Now , instead of the user writing
Invoke-Something -password solarwinds123
They write

Invoke-Something -password (ConvertTo-SecureString -Force -AsPlainText "Solarwinds123")

Anything scavenging memory will find at least 2 copies of Solarwinds123 - because whatever _used_ the plain text probably left a copy behind. Some things do a better job of not leaving the junk behind than others.

Secure strings can be exported for re-use by the same account only. That means I can leave my encrypted copy of a some text secret (password, API key) on my machine and if another account gets it, it will be of no use to them, but anything running as _me_ can _trivially_ decrypt it. Even then there is a case for saying make the input to _whatever_ a plain text string and leave the securing of credentials to the caller.

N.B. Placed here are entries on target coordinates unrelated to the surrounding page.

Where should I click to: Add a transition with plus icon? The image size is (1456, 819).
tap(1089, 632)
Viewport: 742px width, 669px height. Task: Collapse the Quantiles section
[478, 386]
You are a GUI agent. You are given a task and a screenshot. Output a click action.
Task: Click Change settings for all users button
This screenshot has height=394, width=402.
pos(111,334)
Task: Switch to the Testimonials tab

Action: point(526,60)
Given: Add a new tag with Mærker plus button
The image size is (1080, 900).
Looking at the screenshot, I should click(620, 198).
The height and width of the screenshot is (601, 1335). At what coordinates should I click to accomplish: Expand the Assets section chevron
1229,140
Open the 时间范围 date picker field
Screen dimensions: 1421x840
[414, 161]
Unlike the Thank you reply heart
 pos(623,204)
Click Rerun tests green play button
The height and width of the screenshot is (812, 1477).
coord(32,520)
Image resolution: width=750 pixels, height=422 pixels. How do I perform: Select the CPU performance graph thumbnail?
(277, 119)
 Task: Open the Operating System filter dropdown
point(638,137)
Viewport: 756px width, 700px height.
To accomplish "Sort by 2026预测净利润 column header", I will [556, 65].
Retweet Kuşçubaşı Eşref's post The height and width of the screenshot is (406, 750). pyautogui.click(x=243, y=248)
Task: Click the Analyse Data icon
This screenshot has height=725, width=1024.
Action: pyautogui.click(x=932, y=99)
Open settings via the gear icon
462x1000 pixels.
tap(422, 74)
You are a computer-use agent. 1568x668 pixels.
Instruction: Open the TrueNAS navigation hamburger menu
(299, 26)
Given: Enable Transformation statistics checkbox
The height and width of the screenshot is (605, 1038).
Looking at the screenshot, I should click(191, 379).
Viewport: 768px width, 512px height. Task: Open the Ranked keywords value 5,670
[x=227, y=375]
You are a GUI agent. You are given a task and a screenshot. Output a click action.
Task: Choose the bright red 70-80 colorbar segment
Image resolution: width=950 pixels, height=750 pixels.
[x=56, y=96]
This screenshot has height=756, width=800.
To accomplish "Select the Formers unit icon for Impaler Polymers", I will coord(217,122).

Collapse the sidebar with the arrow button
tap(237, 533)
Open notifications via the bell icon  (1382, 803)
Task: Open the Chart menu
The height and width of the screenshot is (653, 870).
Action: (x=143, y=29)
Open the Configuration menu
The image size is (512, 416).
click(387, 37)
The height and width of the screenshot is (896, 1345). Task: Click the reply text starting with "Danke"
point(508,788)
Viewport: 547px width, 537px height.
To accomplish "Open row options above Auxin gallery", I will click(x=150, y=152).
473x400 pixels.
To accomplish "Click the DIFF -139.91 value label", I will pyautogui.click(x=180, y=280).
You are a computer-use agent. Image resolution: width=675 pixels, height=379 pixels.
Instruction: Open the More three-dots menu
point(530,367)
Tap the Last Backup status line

As a reminder, I'm approaching this from the perspective of a .NET runtime team member. We generally see two facets to this problem:

1. _SecureString_ claims to minimize the occurrence of plaintext secrets in memory. We've basically given up on the type being a good mechanism for doing this. The linked runtime issue goes into it at a high level, and the investigation in this issue ("where does the data flow?") provides a concrete example of why the runtime cannot make real guarantees here.

2. _SecureString_ is a marker type saying "this is sensitive data" to prevent inadvertent disclosure in logs or exception messages. This has value in concept, but the existing _SecureString_ shape isn't well-suited for this purpose. Our replacement proposal is more suited to such a marker type.

Secure strings can be exported for re-use by the same account only.

This is PowerShell-specific functionality. It's great value add, but from .NET's perspective it's not intrinsically tied to the underlying _SecureString_ type. You could run the same logic over a regular string, primitives like _decimal_ or _DateTime_, or anything else that can ultimately be projected as byte[].